⚠ This page contains old, outdated, obsolete, … historic or WIP content! No warranties e.g. for correctness!
All 1 2 3 4 5 6 7 8 9 10 11 12 13 14 15 16 17 18 19 20 21 22 23 24 25 26 27 28 29 30 31 32 33 34 35 36 37 38 39 40
FrOSCon 2013, or, why is there no MirBSD exhibit?
FrOSCon is approaching, and all MirBSD developers will attend… but why’s there no MirBSD exhibit? The answer to that is a bit complex. First let’s state that of course we will participate in the event as well as the Open Source world. We’ll also be geocaching around the campus with other interested (mostly OSS) people (including those we won for this sport) and helping out other OSS projects we’ve become attached to.
MirOS BSD, the operating system, is a niche system. The conference on the other hand got “younger” and more mainstream. This means that almost all conference visitors do not belong to the target group of MirOS BSD which somewhat is an “ancient solution”: the most classical BSD around (NetBSD® loses because they have rc.d and PAM and lack sendmail(8), sorry guys, your attempt at being not reformable doesn’t count) and running on restricted hardware (such as my 486SLC with 12 MiB RAM) and exots (SPARCstation).
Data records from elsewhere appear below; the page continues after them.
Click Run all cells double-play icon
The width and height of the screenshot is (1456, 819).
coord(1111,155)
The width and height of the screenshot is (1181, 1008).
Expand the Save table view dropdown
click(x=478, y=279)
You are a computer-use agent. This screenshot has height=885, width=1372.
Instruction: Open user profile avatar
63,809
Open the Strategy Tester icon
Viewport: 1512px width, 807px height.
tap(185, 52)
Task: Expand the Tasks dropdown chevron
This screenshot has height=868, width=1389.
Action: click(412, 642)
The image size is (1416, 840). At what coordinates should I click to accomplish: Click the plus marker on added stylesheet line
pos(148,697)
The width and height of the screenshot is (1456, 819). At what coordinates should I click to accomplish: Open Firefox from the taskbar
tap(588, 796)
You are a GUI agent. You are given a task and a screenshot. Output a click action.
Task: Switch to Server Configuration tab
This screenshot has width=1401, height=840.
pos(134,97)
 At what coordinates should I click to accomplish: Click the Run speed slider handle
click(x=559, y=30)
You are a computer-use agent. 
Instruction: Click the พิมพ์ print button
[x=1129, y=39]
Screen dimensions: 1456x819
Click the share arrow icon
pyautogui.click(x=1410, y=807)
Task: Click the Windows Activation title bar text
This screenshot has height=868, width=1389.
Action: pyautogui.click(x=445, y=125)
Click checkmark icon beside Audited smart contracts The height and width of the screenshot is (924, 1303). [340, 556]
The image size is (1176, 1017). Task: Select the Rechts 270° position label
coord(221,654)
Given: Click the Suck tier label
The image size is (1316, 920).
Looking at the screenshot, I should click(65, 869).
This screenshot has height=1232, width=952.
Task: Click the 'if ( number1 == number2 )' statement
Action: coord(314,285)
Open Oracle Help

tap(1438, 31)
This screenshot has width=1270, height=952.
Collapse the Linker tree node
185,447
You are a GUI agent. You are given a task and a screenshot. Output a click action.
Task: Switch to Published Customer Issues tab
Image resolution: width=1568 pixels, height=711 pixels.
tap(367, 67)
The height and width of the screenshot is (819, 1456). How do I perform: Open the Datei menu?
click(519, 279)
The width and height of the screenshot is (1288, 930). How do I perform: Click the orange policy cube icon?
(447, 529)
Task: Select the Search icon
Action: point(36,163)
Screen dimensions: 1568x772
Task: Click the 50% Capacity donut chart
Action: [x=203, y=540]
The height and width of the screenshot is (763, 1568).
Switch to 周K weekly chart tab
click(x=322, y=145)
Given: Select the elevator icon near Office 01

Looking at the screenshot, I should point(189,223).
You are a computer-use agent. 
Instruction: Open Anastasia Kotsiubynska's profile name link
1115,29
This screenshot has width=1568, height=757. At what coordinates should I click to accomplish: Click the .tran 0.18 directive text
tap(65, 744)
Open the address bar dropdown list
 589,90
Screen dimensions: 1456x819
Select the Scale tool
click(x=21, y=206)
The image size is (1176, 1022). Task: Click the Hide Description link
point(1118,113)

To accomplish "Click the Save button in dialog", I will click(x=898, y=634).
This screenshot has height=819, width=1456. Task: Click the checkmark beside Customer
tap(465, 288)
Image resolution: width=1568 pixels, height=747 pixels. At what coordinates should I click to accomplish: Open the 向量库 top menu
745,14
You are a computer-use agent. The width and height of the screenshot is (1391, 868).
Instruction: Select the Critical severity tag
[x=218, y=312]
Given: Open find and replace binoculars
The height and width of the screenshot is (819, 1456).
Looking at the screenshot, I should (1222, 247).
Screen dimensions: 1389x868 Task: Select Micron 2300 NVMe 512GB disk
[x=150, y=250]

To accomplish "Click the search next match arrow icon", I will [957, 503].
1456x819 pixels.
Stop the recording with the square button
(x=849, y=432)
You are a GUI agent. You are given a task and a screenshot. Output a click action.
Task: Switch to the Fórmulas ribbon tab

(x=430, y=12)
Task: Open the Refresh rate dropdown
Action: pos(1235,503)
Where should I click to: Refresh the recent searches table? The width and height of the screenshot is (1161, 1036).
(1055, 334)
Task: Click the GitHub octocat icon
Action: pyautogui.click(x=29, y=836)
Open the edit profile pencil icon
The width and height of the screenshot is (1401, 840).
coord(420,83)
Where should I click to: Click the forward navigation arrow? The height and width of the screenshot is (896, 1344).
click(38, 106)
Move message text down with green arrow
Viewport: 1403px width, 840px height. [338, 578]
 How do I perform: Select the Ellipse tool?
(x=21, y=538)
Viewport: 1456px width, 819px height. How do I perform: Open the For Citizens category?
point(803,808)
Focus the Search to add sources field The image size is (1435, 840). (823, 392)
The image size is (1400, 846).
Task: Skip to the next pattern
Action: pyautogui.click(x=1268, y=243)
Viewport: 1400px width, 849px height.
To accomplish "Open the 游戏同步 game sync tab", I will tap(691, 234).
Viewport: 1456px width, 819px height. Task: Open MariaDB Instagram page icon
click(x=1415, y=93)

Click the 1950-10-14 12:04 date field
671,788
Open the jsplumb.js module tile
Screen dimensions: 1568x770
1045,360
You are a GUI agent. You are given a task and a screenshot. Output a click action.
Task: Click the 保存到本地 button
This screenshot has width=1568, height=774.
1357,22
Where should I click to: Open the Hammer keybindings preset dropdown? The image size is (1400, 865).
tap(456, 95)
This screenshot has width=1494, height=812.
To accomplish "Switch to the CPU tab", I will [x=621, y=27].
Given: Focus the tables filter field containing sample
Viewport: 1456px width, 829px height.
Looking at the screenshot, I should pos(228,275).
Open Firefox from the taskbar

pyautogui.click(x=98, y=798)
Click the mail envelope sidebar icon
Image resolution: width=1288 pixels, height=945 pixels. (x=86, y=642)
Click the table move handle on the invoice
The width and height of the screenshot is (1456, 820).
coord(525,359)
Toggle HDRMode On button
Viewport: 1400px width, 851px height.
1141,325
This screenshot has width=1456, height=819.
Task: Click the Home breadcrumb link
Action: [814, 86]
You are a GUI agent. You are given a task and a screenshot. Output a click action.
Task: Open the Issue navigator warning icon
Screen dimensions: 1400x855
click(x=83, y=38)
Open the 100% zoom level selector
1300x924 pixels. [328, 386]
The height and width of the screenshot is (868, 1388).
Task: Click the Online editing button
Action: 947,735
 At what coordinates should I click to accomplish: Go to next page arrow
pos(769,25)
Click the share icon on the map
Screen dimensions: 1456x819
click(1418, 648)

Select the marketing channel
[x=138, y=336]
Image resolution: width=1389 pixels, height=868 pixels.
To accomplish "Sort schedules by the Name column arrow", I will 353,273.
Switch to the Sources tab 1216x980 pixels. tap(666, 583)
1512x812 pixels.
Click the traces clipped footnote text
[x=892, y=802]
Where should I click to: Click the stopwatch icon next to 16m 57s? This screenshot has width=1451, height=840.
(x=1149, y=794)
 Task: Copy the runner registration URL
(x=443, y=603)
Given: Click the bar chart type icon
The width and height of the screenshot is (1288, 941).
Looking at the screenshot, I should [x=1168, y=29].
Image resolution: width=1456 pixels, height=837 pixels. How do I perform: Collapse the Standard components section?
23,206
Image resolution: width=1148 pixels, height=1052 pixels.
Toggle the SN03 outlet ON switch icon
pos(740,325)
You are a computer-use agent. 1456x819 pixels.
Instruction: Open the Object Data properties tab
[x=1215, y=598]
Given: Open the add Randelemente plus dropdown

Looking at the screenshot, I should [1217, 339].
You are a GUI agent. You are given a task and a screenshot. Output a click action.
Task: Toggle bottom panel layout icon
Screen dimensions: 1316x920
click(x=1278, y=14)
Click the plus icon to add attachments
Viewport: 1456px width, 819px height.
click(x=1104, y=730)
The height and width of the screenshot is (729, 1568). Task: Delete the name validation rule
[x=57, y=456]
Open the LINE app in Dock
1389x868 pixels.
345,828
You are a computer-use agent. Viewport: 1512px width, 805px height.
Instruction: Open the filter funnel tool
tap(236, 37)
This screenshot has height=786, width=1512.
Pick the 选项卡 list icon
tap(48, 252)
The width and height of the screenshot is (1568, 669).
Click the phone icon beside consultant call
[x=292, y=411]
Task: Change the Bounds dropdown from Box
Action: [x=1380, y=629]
It’s viable even as developer workstation (if your hardware is supported… otherwise just virtualise it) but its strength lies with SPARC support and “embedded x86”. And being run as virtual machine: we’re reportedly more stable and more performant than OpenBSD. MirBSD is not cut off from modern development and occasionally takes a questionable but justified choice (such as using 16-bit Unicode internally) or a weird-looking but beneficial one (such as OPTU encoding saving us locale(1) hassles) or even acts as technological pioneer (64-bit time_t on ILP32 platforms) or, at least, is faster than OpenBSD (newer GNU toolchain, things like that), but usually more conservatively, and yes, this is by design, not by lack of manpower, most of the time.
The MirPorts Framework, while technically superiour in enough places, is something that just cannot happen without manpower. I (tg@) am still using it exclusively, continuing to update ports I use and occasionally creating new ones (mupdf is in the works!), but it’s not something I’d recommend someone (other than an Mac OSX user) to use on a nōn-MirBSD system (Interix is not exactly thriving either, and the Interix support was only begun; other OSes are not widely tested).
The MirBSD Korn Shell is probably the one thing I will be remembered for. But I have absolutely no idea how one would present it on a booth at such an exhibition. A talk is much more likely. So no on that front too.
jupp, the editor which sucks less, is probably something that does deserve mainstream interest (especially considering Natureshadow is using it while teaching computing to kids) but probably more in a workshop setting. And booth space is precious enough in the FH so I think that’d be unfair.
All the other subprojects and side projects Benny and I have, such as mirₘᵢₙcⒺ, josef stalin, FreeWRT, Lunix Ewe, Shellsnippets, the fonts, etc. are interesting but share few, if any, common ground. Again, this does not match the vast majority of visitors. While we probably should push a number of these more, but a booth isn’t “it” here, either.
MirOS Linux (“MirLinux”) and MirOS Windows are, despite otherwise-saying rumours called W*k*p*d*a, only premature ideas that will not really be worked on (though MirLinux concepts are found in mirₘᵢₙcⒺ and stalin).
As you can see, despite all developers having full-time dayjobs, The MirOS Project is far from being obsolete. We hope that our website visitors understand our reasons to not have an exhibition booth of our own (even if the SPARCstation makes for a way cool one, it’s too heavy to lift all the time), and would like to point out that there are several other booths (commercial ones, as well as OSS ones such as AllBSD, Debian and (talking to) others) and other itineries we participate in. This year both Benny and I have been roped into helping out the conference itself, too (not exactly unvoluntarily though).
The best way to talk to us is IRC during regular European “geek” hours (i.e. until way too late into the night — which Americans should benefit from), semi-synchronously, or mailing lists. We sort of expect you to not be afraid to RTFM and look up acronyms you don’t understand; The MirOS Project is not unfriendly but definitely not suited for your proverbial Aunt Tilly, newbies, “desktop” users, and people who aren’t at least somewhat capable of using written English (this is by design).